* _WHAT IS EXPECTED_
Starting at the line of the material below that contains "The width and height of the screenshot is (369, 274)." and ending after the line that contains "Click into the", return those lines alone as a JSON array of strings, one string per line, omitting blank lines.

----

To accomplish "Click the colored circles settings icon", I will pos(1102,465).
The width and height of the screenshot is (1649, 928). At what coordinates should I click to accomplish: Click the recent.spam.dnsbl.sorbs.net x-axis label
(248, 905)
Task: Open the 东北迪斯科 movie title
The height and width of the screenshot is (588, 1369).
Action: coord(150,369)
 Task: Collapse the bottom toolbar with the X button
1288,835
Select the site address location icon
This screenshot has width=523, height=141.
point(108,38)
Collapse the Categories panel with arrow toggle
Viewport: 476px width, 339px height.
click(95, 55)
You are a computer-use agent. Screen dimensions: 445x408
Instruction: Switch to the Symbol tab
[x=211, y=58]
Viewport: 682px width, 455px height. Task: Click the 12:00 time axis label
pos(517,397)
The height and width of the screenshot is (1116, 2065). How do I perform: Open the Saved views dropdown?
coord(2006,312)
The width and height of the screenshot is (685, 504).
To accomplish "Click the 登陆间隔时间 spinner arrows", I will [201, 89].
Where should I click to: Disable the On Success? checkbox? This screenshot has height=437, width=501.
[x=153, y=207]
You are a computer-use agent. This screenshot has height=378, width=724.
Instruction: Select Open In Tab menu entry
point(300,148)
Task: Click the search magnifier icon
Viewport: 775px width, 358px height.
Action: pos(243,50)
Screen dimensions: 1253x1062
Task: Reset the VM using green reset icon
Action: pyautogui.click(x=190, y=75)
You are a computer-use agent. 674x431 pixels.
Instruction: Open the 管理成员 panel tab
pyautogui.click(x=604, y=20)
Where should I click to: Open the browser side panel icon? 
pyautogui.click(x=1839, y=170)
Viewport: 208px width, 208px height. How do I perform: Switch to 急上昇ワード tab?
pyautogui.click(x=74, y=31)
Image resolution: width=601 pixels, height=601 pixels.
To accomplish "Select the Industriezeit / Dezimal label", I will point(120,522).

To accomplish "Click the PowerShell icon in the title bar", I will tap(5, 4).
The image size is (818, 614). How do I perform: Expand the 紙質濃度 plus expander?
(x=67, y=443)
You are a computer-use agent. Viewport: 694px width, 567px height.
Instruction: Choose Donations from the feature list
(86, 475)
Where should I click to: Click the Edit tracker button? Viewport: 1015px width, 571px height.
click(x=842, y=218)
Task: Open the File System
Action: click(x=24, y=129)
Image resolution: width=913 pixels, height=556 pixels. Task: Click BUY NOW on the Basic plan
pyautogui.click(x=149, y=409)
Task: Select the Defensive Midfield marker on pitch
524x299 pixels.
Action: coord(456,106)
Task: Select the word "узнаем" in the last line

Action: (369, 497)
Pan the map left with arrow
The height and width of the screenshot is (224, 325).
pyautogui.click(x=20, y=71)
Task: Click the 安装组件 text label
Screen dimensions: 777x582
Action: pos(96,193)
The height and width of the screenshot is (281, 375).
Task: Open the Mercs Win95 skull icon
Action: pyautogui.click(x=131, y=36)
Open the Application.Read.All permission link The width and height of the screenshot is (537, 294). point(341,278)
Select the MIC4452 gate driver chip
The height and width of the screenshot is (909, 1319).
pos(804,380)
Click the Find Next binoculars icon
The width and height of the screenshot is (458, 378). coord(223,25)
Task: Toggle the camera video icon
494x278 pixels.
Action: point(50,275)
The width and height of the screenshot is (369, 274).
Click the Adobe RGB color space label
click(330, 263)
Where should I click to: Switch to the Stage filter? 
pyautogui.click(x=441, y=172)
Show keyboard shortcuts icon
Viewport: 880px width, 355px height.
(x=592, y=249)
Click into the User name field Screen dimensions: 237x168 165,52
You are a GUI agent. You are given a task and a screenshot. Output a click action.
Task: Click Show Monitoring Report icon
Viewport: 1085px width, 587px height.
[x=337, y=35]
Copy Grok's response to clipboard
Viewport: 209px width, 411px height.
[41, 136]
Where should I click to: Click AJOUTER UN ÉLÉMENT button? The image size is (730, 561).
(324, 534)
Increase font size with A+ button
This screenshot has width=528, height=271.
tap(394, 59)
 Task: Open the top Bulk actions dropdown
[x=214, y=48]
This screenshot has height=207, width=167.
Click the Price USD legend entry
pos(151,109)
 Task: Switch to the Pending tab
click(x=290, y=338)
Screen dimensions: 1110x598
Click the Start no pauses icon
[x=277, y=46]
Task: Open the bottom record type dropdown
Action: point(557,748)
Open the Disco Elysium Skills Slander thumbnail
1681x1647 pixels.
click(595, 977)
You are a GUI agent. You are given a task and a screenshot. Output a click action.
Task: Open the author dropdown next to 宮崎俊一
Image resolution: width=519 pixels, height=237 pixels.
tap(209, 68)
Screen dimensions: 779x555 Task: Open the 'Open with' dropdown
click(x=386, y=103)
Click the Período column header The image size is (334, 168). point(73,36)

----

* _ANSWER FOR THE TASK_
[
  "The width and height of the screenshot is (369, 274).",
  "Click the Adobe RGB color space label",
  "click(330, 263)",
  "Where should I click to: Switch to the Stage filter? ",
  "pyautogui.click(x=441, y=172)",
  "Show keyboard shortcuts icon",
  "Viewport: 880px width, 355px height.",
  "(x=592, y=249)",
  "Click into the User name field Screen dimensions: 237x168 165,52"
]